Wednesday, January 12, 2011

Peace?

After the shootings last Saturday, I wrote a blog suggesting that rather than getting angry, taking sides, and placing blame, members of our generation should make an effort to step back and become vocal advocates for peace and understanding. I was pleased to hear the president echo similar sentiment in his speech in Tucson tonight.

People throw the word peace around in irresponsible ways. There are the people who preach that peace will come to the world when everyone believes in the exact same things (usually the things the ‘peacemaker’ happens to believe). There’s also this hippie notion of a peaceful world where no one ever disagrees, where people hold hands singing folk songs under an eternal rainbow. Blech.

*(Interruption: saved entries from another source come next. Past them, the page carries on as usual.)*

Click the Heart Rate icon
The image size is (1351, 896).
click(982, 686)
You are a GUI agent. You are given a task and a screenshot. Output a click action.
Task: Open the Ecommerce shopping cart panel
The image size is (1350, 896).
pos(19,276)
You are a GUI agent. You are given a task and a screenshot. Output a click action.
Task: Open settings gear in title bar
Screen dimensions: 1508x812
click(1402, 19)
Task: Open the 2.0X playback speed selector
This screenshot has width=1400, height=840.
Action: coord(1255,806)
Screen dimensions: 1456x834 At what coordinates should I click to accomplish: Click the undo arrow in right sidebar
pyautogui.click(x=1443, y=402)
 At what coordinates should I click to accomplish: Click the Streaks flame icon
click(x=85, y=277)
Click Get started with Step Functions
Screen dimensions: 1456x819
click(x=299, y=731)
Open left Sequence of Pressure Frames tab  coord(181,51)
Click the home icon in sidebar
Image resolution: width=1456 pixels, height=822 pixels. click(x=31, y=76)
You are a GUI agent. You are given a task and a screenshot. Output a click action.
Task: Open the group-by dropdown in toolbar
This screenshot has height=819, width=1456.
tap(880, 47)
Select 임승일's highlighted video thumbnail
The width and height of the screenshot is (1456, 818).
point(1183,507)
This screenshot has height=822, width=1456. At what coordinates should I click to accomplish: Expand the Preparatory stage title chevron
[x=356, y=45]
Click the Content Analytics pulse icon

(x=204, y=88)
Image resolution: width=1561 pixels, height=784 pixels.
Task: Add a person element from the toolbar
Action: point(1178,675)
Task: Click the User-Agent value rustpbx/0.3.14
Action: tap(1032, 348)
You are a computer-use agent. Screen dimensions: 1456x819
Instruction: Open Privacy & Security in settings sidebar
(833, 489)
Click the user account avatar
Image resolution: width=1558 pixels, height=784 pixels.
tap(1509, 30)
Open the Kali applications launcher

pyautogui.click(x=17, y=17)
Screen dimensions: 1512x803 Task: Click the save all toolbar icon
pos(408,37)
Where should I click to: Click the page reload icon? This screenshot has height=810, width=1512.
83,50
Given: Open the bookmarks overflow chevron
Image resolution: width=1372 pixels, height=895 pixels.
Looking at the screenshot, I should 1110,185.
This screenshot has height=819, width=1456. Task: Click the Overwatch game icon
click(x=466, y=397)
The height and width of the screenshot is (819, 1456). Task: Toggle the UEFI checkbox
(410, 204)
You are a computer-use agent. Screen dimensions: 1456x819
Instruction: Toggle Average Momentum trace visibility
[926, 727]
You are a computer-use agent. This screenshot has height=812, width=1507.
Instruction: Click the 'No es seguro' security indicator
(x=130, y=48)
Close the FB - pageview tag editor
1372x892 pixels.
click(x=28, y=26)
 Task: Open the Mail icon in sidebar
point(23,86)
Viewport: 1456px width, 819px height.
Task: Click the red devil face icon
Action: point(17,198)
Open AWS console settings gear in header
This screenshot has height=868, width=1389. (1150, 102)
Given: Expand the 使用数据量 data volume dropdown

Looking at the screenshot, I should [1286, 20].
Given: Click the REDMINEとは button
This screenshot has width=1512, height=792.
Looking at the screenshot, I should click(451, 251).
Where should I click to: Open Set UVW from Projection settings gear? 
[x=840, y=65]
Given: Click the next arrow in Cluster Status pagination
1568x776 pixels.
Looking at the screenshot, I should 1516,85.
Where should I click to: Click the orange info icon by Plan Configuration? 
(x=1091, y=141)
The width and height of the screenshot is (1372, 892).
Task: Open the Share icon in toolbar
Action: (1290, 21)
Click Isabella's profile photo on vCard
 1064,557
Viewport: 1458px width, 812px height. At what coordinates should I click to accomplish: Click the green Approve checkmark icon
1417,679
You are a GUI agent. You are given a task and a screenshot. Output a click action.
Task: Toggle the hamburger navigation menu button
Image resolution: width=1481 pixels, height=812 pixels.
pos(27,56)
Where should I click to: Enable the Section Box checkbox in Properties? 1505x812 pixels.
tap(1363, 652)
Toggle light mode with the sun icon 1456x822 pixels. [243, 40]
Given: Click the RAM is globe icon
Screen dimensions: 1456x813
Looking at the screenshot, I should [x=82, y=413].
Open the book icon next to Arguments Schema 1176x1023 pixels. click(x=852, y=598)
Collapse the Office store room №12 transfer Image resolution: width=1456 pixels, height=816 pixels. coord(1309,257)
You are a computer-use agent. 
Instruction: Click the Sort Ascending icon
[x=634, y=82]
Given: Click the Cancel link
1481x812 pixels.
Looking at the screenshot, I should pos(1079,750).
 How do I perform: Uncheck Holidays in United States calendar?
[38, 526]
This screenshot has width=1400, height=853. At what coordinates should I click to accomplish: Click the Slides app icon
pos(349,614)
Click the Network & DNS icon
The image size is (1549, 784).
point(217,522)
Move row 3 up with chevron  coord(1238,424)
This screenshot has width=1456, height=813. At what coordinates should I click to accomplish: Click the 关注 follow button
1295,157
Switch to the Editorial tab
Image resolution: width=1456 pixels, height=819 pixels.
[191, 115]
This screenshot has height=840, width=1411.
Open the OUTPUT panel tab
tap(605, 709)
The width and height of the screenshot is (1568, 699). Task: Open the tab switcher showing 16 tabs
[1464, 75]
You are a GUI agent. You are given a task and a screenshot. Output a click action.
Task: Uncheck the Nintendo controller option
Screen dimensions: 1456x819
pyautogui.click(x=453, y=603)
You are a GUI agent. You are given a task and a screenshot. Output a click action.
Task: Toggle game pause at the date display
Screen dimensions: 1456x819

I think a person can be an advocate of peace and still enjoy a good argument. One just has to accept the fact that we’re not all the same, and never will be. We each come from a different background, and because of this, we will always disagree about something. Everyone has been raised differently, hurt differently, gone through hardships differently, and come into our own in a slightly different way. We’ve all been shaped by similar forces, but we're not the same, and our world is better, more colorful, and more interesting because of that. The moment we realize this, we start to have more meaningful arguments, the kind that lead to progress and understanding, rather than violence and hurt.

Let's argue it out. Let's debate, and listen to each other. Let's take the time to get worked up until we laugh about it, or cry about it, or go our separate ways to cool off before we get together again. As long as we realize that we're all neighbors; we're all in this together for whatever time the forces of life grant us. That is the kind of peace I’d like to see for us. Not a boring, utopian ‘garden-of-eden’ peace where nothing ever happens. I’m talking about a gritty, messy, twenty-first century kind of peace. The the kind our country was founded on. The kind that works.